Cela implique de tordre le cou à certaines idées reçues, notamment celles véhiculées par le rapport Berger-Lefebvre qui justement voit des inconvénients à l’encouragement « à l’entrée » à l’investissement direct des épargnants au capital des PME : à la fois une recherche de défiscalisation et une bulle pour les financements en direction des entreprises éligibles.

En Grande-Bretagne, où la mise en place de l’EIS – principal schéma d’incitation à l’investissement des particuliers qui combine avantage à l’entrée sous forme de réduction d’IR et à la sortie sous forme d’exemption des plus values – date de 1994, les études s’accordent pour dire que ce dispositif a eu un impact bénéfique sur l’investissement des Business angel qui ont permis des créations d’emplois et généré de la croissance, engendrant à leur tour des rentrées fiscales.
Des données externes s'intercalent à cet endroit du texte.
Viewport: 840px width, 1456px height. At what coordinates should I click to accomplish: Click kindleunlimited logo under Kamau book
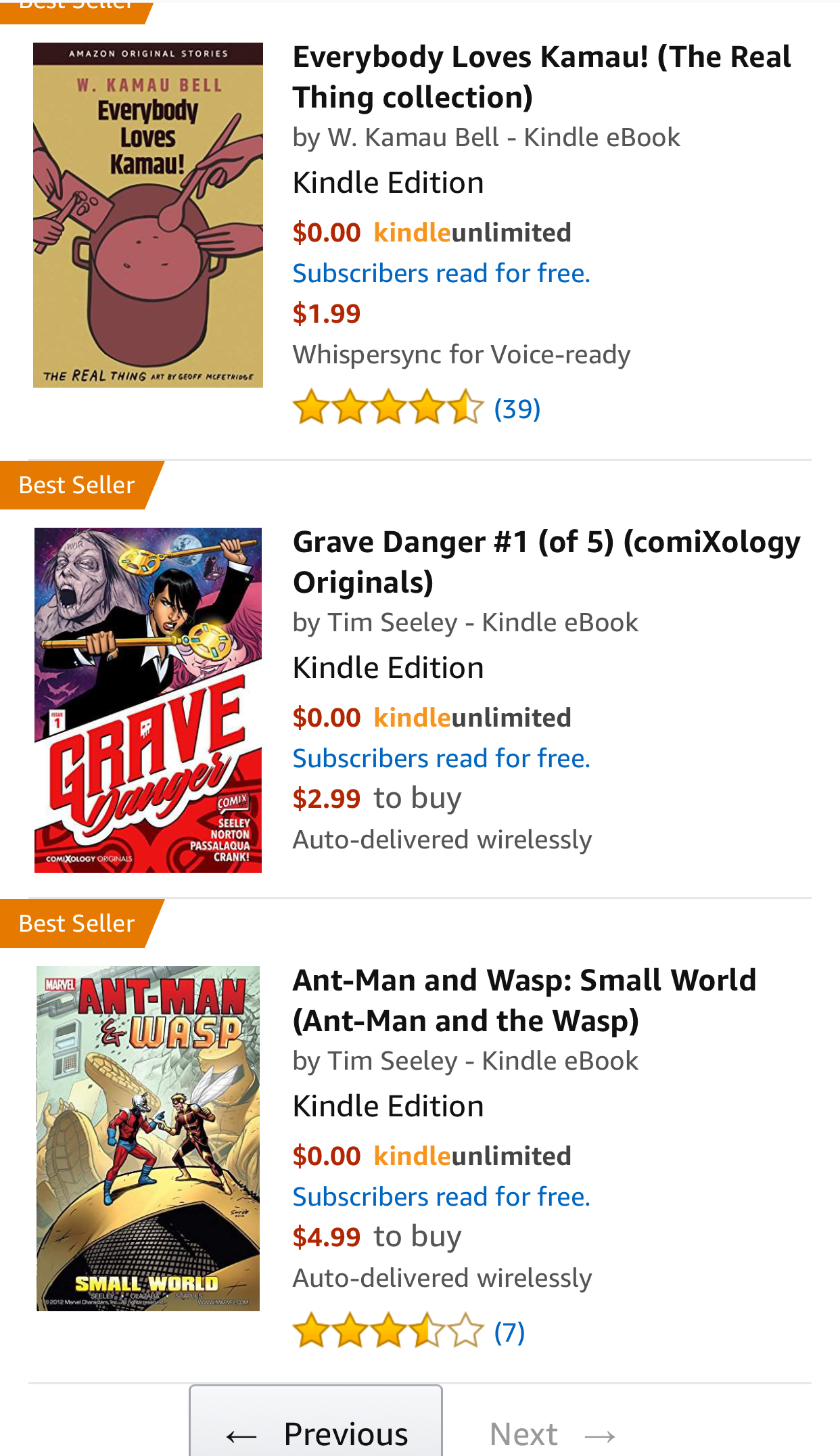click(472, 233)

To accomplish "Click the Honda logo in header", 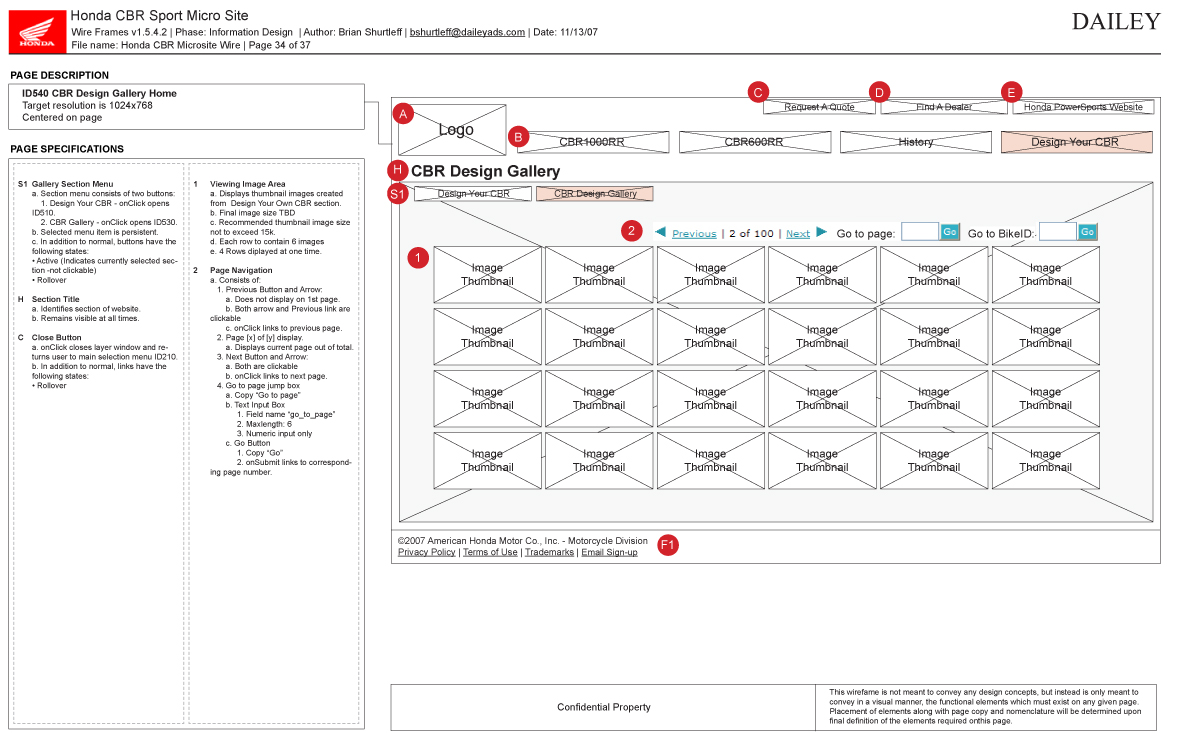I will click(x=37, y=30).
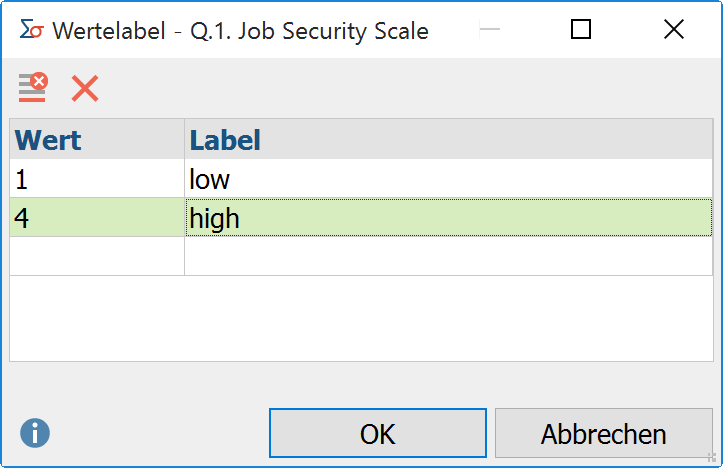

Une étude de la DGCIS sur l’impact des Business angel en France dit la même chose, soulignant que les sociétés financées par des Business angels créent plus d’emplois que les autres sociétés, et ceci d’autant plus que le temps passe et que l’accompagnement des Business angels est ancien. Également, les sociétés financées par des Business angels contribuent davantage à l’investissement et à l’innovation.

Si le calibrage des mesures fiscales est un exercice difficile, il faut souligner que la bulle a surtout concerné l’intermédiation, et que privilégier l’investissement direct serait déjà une solution. Les entreprises éligibles auraient pu être mieux ciblées en ne visant que les PEC, petites entreprises communautaires. Il faut surtout viser une massification des Business angels et pour cela encourager les gros Business angels, ceux qui sont capables de mettre des tickets de 100.000 euros par entreprise et plus.

L’étude de la DGCIS montre que les plafonds que l’on a mis en place pour lutter contre les abus n’ont conduit qu’à compliquer encore plus la tache des start-up : Les Business angels doivent se regrouper pour couvrir les besoins des sociétés, ce qui peut déboucher sur des problèmes de gouvernance, notamment avec les fonds de capital-risque qui vont prendre le relais.

Sur la recherche de défiscalisation, c’est la parole de l’État législateur qui est en cause : en effet, le contribuable préfère toujours une mesure immédiate d’exonération à la promesse d’un futur abattement qui peut toujours être supprimé. Au contraire, les principales mesures qui existent en France ont fait l’objet de modifications incessantes mais toujours dans le sens d’une réduction des avantages à l’investissement direct, au moment même où tout le monde s’accorde à dire qu’il y a un véritable trou d’air dans l’investissement privé en raison des nouvelles normes prudentielles.

Plus généralement, les revenus d'actions étant beaucoup plus risqués que les revenus salariaux il n'est pas normal de les soumettre au barème de l'IRPP. Les contribuables soumis à la tranche de 45% qui sont a priori les plus à mêmes d'investir en actions voient leurs dividendes et plus-values taxées à 62% en intégrant la contribution de 4% sur les hauts revenus.

Il y a donc besoin plus que jamais de l’argent des Business angels.

La Fondation iFRAP a toujours soutenu 5 propositions :

  • Améliorer la mesure ISF-PME en relevant le plafond, jusqu’à 1 million d’euros tout en visant des entreprises plus petites et surtout en privilégiant l’investissement direct ;
  • Permettre au Business angel de mutualiser pertes et gains en lui reconnaissant le caractère d’investisseur actif ;
  • Renforcer la mesure IR-PME en la sortant du plafond global des niches et en remontant comme pour la mesure ISF-PME, le plafond à 1 million d’euros et le taux de déduction de 18% à 30% ;
  • Revenir à une taxation forfaitaire des plus-values, y compris prélèvements sociaux à 25% ;
  • Reconnaître à l’investisseur qui investit plus de 100.000 euros dans une PME, le caractère d’investisseur actif, notamment au regard de la société de capitaux à transparence fiscale.